BEGIN Exercise input
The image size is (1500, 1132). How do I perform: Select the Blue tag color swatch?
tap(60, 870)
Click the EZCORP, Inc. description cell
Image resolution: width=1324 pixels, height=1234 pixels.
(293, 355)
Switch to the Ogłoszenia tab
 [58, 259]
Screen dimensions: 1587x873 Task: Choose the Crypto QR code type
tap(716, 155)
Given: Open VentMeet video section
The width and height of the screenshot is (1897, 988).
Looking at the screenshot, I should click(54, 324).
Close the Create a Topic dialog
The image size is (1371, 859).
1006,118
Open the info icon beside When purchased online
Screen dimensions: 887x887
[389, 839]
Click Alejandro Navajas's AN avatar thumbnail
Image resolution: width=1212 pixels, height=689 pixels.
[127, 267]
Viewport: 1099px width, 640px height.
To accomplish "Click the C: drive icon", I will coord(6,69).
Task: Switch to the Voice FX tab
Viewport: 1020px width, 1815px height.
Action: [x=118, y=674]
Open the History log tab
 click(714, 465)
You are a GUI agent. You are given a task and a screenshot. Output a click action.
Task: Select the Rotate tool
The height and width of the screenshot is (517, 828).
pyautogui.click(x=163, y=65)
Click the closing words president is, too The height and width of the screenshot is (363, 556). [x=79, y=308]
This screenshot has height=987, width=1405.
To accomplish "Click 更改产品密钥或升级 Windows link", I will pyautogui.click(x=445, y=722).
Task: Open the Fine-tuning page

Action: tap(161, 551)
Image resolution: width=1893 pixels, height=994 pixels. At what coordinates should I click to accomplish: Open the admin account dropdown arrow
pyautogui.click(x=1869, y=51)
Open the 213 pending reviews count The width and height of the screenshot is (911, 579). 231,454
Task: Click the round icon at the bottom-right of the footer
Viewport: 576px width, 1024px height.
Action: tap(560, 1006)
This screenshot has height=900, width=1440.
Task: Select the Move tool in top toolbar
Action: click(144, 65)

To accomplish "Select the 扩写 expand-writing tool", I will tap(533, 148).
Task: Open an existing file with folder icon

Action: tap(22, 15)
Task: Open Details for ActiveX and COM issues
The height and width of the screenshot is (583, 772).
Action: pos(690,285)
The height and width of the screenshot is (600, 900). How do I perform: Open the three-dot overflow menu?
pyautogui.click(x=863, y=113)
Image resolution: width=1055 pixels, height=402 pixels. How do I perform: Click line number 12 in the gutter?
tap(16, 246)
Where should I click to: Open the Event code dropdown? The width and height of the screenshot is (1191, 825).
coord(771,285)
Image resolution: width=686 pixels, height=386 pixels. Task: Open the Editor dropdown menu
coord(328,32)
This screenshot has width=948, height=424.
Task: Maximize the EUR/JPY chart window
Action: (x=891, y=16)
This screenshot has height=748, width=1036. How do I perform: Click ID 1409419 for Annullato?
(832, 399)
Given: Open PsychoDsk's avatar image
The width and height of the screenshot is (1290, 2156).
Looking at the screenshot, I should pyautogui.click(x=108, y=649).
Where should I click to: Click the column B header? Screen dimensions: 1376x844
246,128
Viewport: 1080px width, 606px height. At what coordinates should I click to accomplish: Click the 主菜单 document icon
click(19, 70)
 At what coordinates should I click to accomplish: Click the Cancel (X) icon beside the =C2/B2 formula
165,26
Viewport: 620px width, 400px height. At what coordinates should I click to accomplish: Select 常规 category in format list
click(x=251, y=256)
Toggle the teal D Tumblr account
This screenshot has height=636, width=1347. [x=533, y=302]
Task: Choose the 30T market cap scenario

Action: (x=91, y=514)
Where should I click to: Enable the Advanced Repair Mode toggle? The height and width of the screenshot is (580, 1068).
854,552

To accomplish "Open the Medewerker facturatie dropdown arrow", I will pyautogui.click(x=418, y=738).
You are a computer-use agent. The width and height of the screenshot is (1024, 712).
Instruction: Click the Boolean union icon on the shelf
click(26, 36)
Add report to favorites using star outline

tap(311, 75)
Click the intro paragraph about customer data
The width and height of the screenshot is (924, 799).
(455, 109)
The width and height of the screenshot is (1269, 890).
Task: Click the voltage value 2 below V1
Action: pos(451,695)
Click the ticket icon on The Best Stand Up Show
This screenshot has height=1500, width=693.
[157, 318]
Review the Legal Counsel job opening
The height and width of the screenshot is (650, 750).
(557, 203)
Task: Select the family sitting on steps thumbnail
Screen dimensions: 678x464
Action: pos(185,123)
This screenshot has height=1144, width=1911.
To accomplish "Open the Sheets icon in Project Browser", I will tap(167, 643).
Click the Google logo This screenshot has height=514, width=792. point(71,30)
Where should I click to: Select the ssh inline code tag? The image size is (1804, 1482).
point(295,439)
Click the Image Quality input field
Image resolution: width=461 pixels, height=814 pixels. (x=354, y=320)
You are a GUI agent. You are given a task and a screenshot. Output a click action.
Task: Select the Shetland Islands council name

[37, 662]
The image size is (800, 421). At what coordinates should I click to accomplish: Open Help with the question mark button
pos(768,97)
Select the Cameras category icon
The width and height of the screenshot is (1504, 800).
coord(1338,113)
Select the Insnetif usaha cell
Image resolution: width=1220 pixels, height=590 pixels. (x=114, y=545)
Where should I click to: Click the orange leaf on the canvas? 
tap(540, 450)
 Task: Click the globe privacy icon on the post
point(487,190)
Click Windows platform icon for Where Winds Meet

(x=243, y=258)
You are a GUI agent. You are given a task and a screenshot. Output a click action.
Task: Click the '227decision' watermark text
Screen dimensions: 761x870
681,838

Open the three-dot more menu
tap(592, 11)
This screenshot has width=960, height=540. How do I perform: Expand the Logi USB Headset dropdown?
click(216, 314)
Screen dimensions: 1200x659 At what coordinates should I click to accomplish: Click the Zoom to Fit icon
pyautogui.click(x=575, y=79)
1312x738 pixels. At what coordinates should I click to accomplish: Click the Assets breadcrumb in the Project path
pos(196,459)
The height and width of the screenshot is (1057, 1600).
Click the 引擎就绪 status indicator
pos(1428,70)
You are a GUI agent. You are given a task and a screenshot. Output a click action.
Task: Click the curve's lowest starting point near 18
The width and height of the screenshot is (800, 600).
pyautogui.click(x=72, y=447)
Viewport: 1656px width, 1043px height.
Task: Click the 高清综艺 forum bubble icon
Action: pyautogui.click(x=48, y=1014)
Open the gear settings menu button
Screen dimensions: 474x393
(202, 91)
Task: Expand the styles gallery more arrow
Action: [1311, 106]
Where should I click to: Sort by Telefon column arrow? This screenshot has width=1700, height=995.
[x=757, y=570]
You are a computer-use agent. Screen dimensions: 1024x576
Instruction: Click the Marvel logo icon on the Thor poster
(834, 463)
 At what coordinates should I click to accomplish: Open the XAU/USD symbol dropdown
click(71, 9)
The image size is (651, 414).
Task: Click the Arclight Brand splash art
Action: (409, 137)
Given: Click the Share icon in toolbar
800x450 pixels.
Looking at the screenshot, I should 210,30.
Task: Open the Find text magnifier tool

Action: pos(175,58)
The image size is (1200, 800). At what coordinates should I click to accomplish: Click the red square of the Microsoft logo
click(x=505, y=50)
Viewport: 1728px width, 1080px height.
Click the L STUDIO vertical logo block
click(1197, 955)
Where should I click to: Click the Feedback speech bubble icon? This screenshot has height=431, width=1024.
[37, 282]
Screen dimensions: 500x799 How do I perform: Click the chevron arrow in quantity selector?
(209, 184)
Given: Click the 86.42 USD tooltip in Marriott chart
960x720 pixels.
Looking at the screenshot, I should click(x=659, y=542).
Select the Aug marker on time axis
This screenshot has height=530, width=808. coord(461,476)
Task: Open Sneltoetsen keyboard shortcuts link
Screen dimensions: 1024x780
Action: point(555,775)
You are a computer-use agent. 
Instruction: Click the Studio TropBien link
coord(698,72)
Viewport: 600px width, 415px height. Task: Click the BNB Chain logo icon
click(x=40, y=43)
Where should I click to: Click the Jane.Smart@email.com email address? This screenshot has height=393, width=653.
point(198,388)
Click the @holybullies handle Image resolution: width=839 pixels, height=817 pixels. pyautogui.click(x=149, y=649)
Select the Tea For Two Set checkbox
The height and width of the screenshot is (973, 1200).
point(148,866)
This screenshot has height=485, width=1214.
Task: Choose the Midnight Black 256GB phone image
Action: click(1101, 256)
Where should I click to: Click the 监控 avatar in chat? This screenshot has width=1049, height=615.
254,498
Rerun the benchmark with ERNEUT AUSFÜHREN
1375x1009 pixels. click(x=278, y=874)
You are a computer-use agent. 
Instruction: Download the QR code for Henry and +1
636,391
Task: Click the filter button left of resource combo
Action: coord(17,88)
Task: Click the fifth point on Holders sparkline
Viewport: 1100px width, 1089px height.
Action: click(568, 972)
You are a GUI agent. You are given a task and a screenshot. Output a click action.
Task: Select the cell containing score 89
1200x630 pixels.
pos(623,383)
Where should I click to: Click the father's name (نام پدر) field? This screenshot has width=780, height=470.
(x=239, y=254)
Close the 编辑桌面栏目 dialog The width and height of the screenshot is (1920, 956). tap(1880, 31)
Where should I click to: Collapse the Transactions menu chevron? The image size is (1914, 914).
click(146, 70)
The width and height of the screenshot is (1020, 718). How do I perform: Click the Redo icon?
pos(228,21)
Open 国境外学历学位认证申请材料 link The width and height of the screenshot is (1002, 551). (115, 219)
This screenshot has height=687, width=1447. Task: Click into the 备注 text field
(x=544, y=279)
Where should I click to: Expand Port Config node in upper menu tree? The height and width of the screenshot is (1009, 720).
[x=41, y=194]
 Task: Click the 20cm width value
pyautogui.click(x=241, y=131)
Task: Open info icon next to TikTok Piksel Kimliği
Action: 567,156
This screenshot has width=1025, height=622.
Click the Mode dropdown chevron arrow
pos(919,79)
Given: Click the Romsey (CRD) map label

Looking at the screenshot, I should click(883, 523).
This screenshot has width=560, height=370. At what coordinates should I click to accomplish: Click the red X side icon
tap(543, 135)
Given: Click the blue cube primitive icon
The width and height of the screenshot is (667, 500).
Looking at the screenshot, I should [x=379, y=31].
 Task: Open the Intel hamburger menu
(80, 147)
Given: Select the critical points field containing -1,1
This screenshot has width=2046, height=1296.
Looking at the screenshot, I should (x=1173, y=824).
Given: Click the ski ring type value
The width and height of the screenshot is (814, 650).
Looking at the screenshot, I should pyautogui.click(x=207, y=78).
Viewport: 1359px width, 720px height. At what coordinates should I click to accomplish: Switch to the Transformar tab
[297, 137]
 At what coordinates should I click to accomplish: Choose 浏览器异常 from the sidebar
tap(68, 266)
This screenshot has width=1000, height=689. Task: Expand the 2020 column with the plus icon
END Exercise input
Action item →
Give back exactly the lines above starting at the line where "The width and height of the screenshot is (1290, 2156)." appears and ending at the line where "Click the Google" appears, both included, with no other lines.

Result of the exercise →
The width and height of the screenshot is (1290, 2156).
Looking at the screenshot, I should pyautogui.click(x=108, y=649).
Where should I click to: Click the column B header? Screen dimensions: 1376x844
246,128
Viewport: 1080px width, 606px height. At what coordinates should I click to accomplish: Click the 主菜单 document icon
click(19, 70)
 At what coordinates should I click to accomplish: Click the Cancel (X) icon beside the =C2/B2 formula
165,26
Viewport: 620px width, 400px height. At what coordinates should I click to accomplish: Select 常规 category in format list
click(x=251, y=256)
Toggle the teal D Tumblr account
This screenshot has height=636, width=1347. [x=533, y=302]
Task: Choose the 30T market cap scenario

Action: (x=91, y=514)
Where should I click to: Enable the Advanced Repair Mode toggle? The height and width of the screenshot is (580, 1068).
854,552

To accomplish "Open the Medewerker facturatie dropdown arrow", I will pyautogui.click(x=418, y=738).
You are a computer-use agent. The width and height of the screenshot is (1024, 712).
Instruction: Click the Boolean union icon on the shelf
click(26, 36)
Add report to favorites using star outline

tap(311, 75)
Click the intro paragraph about customer data
The width and height of the screenshot is (924, 799).
(455, 109)
The width and height of the screenshot is (1269, 890).
Task: Click the voltage value 2 below V1
Action: pos(451,695)
Click the ticket icon on The Best Stand Up Show
This screenshot has height=1500, width=693.
[157, 318]
Review the Legal Counsel job opening
The height and width of the screenshot is (650, 750).
(557, 203)
Task: Select the family sitting on steps thumbnail
Screen dimensions: 678x464
Action: pos(185,123)
This screenshot has height=1144, width=1911.
To accomplish "Open the Sheets icon in Project Browser", I will tap(167, 643).
Click the Google logo This screenshot has height=514, width=792. point(71,30)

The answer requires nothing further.